═════ TEXT BLOCK ═════

Thomas, by the way, was all of 11 when she and her brother, growing up in the North Sea port city of Middlesborough, about 40 miles north of York, started a sort of garage string quartet with neighborhood chums Belton and violist Alexander Robertson. The only personnel change came in 1982 when Cassidy replaced Robertson, who had decided to give up music, Thomas said.

"We have been playing Shostakovich since we began playing together 21 years ago," said Thomas. "He became a big part of our lives. Even as kids we used to sit down and listen to what were, at the time, quite hard-to-come-by recordings of some of those pieces.

"We couldn't always get the sheet music, so we had to listen real closely and write down the parts on manuscript. I'm not sure now how close we got to the right notes, but we were very keen on his music. So when we got the opportunity to record them all, we already knew about half of them.

"We were very close-knit. We were playing every evening, every weekend," she said.

═════ SUPPLIED DATA ═════

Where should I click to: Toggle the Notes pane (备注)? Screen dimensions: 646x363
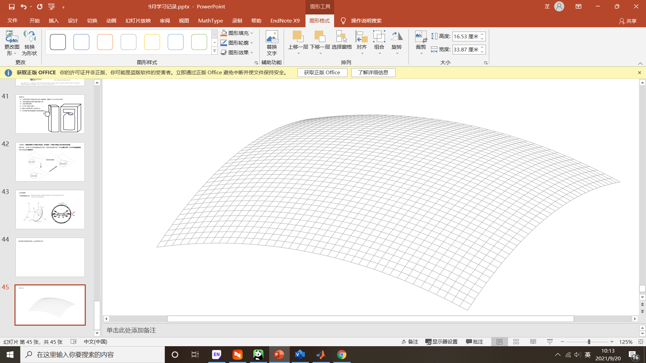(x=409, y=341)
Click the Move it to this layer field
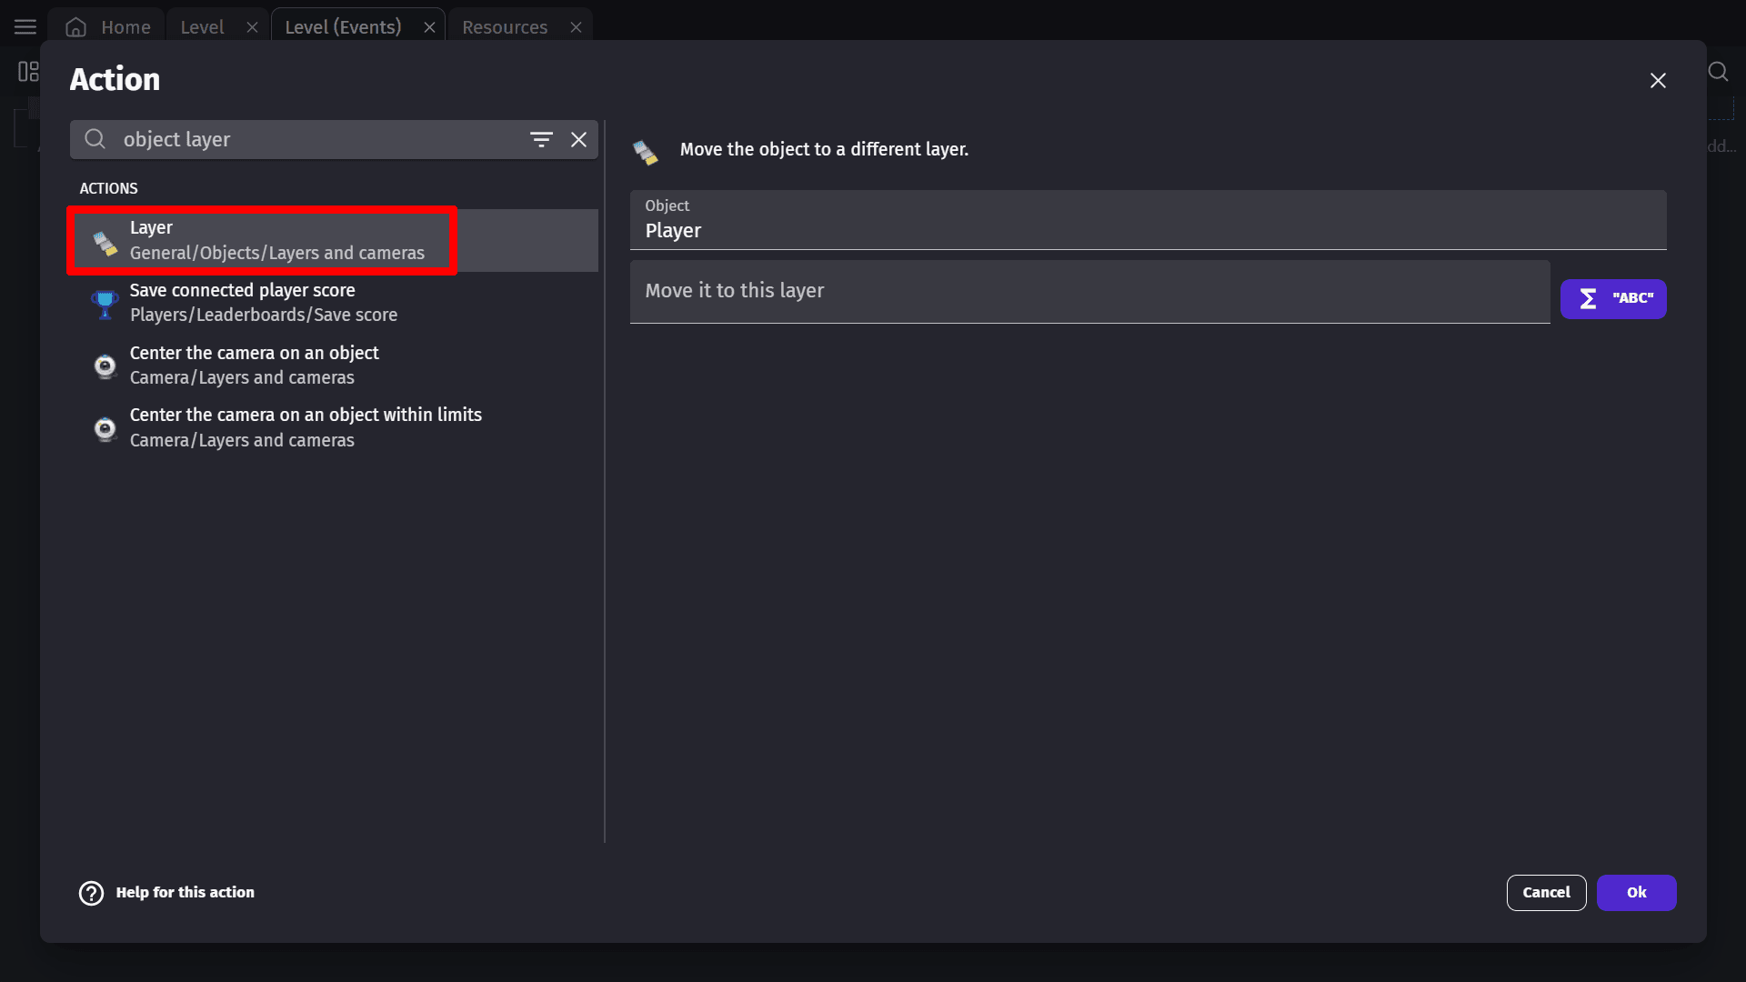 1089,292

═════

Please continue the article excerpt about the string quartet that has been playing Shostakovich since childhood, picking up after its last sentence.

### WRITTEN ANSWER
They differed from their aspiring rock-star peers only in their choice of instruments. "Oh yes, we were thinking we were going to be the next big deal," she said.

And what does an amateur string quartet from Middlesborough do to become the next big thing?

"We used to play wine and cheese parties," Thomas said. The quartets of Bartok and Shostakovich being not the most conducive to a party atmosphere, they literally made other arrangements.

"We made lots of arrangements of Beatles songs, including 'Eleanor Rigby'" which she singled out since it is often cited as the first rock record to use a string quartet.

"We would play all our favorite things," many of which, she said, turned up on the foursome's latest album, "Brodsky Unlimited," a collection of assorted short works they use as encores.

Because they started so young, the Brodskys have a considerable leg up in experience over other quartets of their generation.

For instance, Thomas said, they have plans to record the 16 quartets that constitute the formidable Beethoven cycle.

But not until they're ready.

"The Beethoven cycle we'll do ... maybe in another 20 or 30 years," she said nonchalantly.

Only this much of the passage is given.